All API requests require authentication via the `X-API-Key` header:

```php
<?php

$ch = curl_init('https://api.gemina.co/api/v1/documents/');
curl_setopt_array($ch, [
    CURLOPT_RETURNTRANSFER => true,
    CURLOPT_HTTPHEADER => [
        'X-API-Key: your-api-key',
    ],
]);

$response = curl_exec($ch);
curl_close($ch);
```

### Upload Document

Upload a document for extraction using multipart form data:

```php
<?php

$url = 'https://api.gemina.co/api/v1/documents/uploads';
$cfile = new CURLFile('./invoice.pdf', 'application/pdf', 'invoice.pdf');

$postData = [
    'extraction_types[0]' => 'invoice_headers',
    'extraction_types[1]' => 'invoice_line_items',
    'external_id'         => 'inv-2025-0001',
    'model_type'          => 'invictus',
    'file'                => $cfile,
];

$ch = curl_init($url);
curl_setopt_array($ch, [
    CURLOPT_POST           => true,
    CURLOPT_POSTFIELDS     => $postData,
    CURLOPT_RETURNTRANSFER => true,
    CURLOPT_HTTPHEADER     => [
        'X-API-Key: your-api-key',
    ],
]);

$response = curl_exec($ch);
curl_close($ch);

echo $response;
```

## Response Format

Successful extractions return structured JSON with field values and confidence scores:

```json
{
  "status": "success",
  "meta": {
    "documentId": "9860df92-64fe-4b53-9663-5c11b38a3051",
    "externalId": "inv-2026-0001",
    "filename": "invoice.pdf"
  },
  "data": {
    "extractions": [
      {
        "extractionType": "invoice_headers",
        "status": "success",
        "values": {
          "vendorName": {"value": "Acme Beverages Ltd.", "confidence": "high"},
          "invoiceNumber": {"value": "IL-2026-04812", "confidence": "high"},
          "invoiceDate": {"value": "2026-05-12", "confidence": "high"},
          "currency": {"value": "ILS", "confidence": "high"},

          "grossSubtotalAmount": {"value": 7663.63, "confidence": "high"},
          "discountAmount":      {"value": 229.91,  "confidence": "high"},
          "discountPercentage":  {"value": 3.0,     "confidence": "high"},
          "roundingAmount":      {"value": -0.18,   "confidence": "high"},

          "subtotalAmount": {"value": 7433.90, "confidence": "high"},
          "taxes": [
            {"type": "vat", "name": "VAT 18%", "rate": 18.0, "amount": 1338.10, "confidence": "high"}
          ],
          "totalAmount": {"value": 8772.00, "confidence": "high"}
        }
      },
      {
        "extractionType": "invoice_line_items",
        "status": "success",
        "values": {
          "line_items": [
            {
              "lineNumber": 1,
              "description": "Premium 6-pack 330ml beer cans",
              "itemCode": "BV-330-6",
              "quantity": 12.0,
              "listPrice": 65.00,
              "unitPrice": 58.50,
              "discountAmount": 6.50,
              "discountPercentage": 10.0,
              "taxRate": 18.0,
              "packagingAmount": 0.30,
              "depositAmount": 1.20,
              "unitsPerPackage": 6,
              "packageQuantity": 2.0,
              "lineTotal": 703.50
            },
            {
              "lineNumber": 2,
              "description": "Olive oil 1L",
              "itemCode": "OO-1L",
              "quantity": 0.5,
              "listPrice": null,
              "unitPrice": 45.00,
              "discountAmount": null,
              "discountPercentage": null,
              "taxRate": 18.0,
              "packagingAmount": null,
              "depositAmount": null,
              "unitsPerPackage": null,
              "packageQuantity": null,
              "lineTotal": 22.50
            }
          ],
          "total_lines": 2
        }
      }
    ]
  }
}
```

## Response Fields

The response includes structured extraction values keyed by extraction type.

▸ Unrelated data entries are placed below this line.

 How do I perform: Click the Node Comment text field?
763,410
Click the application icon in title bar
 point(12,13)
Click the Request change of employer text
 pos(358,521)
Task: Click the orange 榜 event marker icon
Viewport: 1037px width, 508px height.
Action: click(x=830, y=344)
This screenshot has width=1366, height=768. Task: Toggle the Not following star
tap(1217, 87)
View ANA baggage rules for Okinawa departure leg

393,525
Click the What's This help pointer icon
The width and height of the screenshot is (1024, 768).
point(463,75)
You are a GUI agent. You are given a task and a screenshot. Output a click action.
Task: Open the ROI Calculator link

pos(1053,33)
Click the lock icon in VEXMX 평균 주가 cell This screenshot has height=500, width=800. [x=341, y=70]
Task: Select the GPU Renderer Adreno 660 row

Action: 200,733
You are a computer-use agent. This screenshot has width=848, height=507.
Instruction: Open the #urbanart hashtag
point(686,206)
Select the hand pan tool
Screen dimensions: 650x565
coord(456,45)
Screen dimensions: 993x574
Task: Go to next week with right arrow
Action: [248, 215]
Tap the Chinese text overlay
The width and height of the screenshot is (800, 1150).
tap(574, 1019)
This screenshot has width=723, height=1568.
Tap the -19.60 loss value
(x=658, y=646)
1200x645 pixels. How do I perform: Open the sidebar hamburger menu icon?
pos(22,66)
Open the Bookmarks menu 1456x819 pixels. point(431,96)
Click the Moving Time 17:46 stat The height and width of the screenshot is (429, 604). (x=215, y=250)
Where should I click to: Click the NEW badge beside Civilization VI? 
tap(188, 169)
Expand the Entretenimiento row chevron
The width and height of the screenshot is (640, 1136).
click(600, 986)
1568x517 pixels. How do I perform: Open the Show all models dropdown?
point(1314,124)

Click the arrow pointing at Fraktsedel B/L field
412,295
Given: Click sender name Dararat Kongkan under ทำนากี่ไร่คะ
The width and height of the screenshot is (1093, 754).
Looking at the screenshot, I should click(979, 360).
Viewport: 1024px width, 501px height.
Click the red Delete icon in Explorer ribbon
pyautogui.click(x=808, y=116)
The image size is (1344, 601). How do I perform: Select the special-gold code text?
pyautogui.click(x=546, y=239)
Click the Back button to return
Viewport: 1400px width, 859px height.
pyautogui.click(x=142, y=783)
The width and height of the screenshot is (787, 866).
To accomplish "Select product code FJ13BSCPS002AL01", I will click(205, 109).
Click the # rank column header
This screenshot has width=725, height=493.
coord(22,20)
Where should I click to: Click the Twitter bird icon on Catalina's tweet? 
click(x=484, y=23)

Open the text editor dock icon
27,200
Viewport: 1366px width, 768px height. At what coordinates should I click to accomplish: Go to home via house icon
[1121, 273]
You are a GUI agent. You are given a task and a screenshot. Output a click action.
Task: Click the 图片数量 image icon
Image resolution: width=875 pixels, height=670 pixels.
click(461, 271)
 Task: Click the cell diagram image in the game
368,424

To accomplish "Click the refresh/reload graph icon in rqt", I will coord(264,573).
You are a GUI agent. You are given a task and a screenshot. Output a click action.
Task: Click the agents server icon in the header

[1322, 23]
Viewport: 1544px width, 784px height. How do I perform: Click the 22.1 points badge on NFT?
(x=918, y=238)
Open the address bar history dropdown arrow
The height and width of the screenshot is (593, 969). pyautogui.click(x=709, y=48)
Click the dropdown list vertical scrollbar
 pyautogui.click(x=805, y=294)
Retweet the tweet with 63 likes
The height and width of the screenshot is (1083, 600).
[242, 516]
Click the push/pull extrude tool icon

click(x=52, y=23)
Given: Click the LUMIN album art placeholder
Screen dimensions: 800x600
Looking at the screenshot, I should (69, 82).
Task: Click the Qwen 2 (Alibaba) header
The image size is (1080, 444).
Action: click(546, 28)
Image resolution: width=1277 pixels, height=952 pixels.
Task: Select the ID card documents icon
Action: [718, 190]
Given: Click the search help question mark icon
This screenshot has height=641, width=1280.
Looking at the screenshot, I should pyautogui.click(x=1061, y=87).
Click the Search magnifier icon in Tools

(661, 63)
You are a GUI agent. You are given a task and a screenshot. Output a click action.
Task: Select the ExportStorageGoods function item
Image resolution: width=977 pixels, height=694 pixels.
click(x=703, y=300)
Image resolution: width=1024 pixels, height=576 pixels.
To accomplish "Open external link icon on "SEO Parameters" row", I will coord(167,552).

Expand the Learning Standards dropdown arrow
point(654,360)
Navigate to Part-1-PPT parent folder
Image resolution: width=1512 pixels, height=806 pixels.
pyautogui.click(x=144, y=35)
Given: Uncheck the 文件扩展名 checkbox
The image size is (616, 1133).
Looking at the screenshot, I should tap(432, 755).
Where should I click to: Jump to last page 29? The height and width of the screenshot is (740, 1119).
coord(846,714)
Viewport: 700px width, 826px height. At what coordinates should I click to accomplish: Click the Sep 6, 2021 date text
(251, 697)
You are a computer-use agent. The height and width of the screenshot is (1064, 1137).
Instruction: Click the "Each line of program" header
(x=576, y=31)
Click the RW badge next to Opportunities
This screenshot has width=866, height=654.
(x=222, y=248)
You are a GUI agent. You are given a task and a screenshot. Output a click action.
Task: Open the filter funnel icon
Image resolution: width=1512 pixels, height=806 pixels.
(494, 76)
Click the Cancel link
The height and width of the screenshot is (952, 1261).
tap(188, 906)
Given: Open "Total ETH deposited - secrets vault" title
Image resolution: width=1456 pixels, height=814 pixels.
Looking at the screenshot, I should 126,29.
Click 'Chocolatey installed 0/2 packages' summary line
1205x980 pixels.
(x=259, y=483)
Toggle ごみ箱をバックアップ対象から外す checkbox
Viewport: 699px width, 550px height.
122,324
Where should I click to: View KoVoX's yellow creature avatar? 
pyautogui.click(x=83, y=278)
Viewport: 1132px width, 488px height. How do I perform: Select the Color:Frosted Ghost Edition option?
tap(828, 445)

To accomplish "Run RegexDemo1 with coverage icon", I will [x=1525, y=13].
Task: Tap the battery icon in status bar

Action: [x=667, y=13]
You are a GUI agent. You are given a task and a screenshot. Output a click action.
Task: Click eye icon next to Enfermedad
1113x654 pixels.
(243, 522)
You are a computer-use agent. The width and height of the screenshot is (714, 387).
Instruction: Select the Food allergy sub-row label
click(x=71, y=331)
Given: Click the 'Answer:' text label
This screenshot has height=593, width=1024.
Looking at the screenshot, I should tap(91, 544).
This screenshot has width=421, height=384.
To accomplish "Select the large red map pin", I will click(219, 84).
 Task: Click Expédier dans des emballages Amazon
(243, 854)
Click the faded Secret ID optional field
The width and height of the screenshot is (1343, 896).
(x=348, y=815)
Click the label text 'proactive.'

Unpopulated fields are `null`.

### `invoice_headers` fields

Each header field uses an envelope shape: `{ value, coordinates, confidence }`. When the invoice does not print the value, the whole envelope is `null` — a defensive client can safely guard with `if (response.discountAmount) { … }`.

- `grossSubtotalAmount` — Sum of line items before any header-level discount or rounding.
- `discountAmount` — Header-level discount in the document’s currency. Sign is verbatim from the invoice: some templates print positives (`229.91`), others negatives (`-229.91`) or parenthesized values. Clients that subtract on their side must handle both.
- `discountPercentage` — Header-level discount as a percentage (e.g. `3.0` means 3%). Only populated when the invoice prints it.
- `roundingAmount` — Rounding adjustment (e.g. "round off", agorot rounding). Signed as printed; magnitude typically < 1.0 in document currency.
- `subtotalAmount` — The tax base: the value the invoice’s VAT/tax percentage is calculated against, after any header-level discount and rounding, before tax.

The reconciliation identity (modulo printing artifacts):

```text
subtotalAmount + Σ taxes[].amount ≈ totalAmount
```

### `invoice_line_items` fields

Each item in the `line_items` array is a flat object (no envelope). Unpopulated fields are `null`.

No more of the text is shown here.